The developmental capacity of oocytes matured in vitro following isolation at the germinal vesicle stage from freshly killed mice (control) was compared with that of oocytes isolated from the carcasses of mice killed 3, 6, 9, and 12 hr earlier. The yield of intact, cumulus cell-enclosed oocytes decreased as the interval between death of the animal and removal of the ovary increased. After 15-16 hr of culture of medium containing follicle-stimulating hormone, the frequency of germinal vesicle breakdown, extrusion of a polar body, and cumulus expansion was equivalent in oocytes of all groups. The frequency of development of inseminated ova to 2-cell stage embryos in the control, 3, and 6 hr postmortem groups was the same but declined markedly in the 9 and 12 hr groups.

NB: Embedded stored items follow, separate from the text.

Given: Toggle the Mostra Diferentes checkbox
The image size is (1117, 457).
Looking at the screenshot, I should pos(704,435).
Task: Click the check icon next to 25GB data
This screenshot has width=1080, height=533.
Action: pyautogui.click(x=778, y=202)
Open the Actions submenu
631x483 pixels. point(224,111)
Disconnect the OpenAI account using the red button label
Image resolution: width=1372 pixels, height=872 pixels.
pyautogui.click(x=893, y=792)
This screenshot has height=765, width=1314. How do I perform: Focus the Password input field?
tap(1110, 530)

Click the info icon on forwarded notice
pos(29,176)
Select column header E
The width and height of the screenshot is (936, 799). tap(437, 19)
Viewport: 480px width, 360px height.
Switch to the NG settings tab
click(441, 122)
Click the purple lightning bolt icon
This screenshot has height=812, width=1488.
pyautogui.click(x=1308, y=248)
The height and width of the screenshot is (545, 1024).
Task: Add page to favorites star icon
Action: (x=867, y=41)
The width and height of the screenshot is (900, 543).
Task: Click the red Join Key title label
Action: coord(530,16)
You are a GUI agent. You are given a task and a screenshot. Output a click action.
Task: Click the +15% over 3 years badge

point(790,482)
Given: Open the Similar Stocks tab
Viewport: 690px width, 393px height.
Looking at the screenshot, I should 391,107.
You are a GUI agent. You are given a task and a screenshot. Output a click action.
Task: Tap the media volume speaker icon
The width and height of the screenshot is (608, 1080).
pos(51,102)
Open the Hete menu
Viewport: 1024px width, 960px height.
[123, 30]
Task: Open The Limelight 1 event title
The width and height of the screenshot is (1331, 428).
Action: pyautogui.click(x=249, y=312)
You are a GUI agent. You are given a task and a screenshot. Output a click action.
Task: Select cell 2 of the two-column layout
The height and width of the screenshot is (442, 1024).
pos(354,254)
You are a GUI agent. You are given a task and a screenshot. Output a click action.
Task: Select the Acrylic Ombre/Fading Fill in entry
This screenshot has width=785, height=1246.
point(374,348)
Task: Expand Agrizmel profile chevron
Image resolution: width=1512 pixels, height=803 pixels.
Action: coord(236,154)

There was also no difference in the frequency of blastocyst development from 2-cell stage embryos between the control, 3, 6, and 9 hr postmortem groups, but the 2-cell embryos in the 12 hr postmortem group did not develop to blastocysts. Thirty-six percent of the 2-cell stage embryos from the 6 hr postmortem group developed to live young after transfer to foster mothers. Follicles of 6 hr postmortem ovaries showed degeneration manifested as prominent crystalline inclusions within the oocytes and many pyknotic granulosa cells. The crystals disappeared within 1 hr of culture and the secondary oocytes appeared normal. The cultured oocyte-cumulus cell complexes, therefore, reversed degenerative changes induced by the death of the animal. This study demonstrates the feasibility of recovering developmentally competent oocytes from valuable recently decreased zoological, agricultural, and endangered mammals.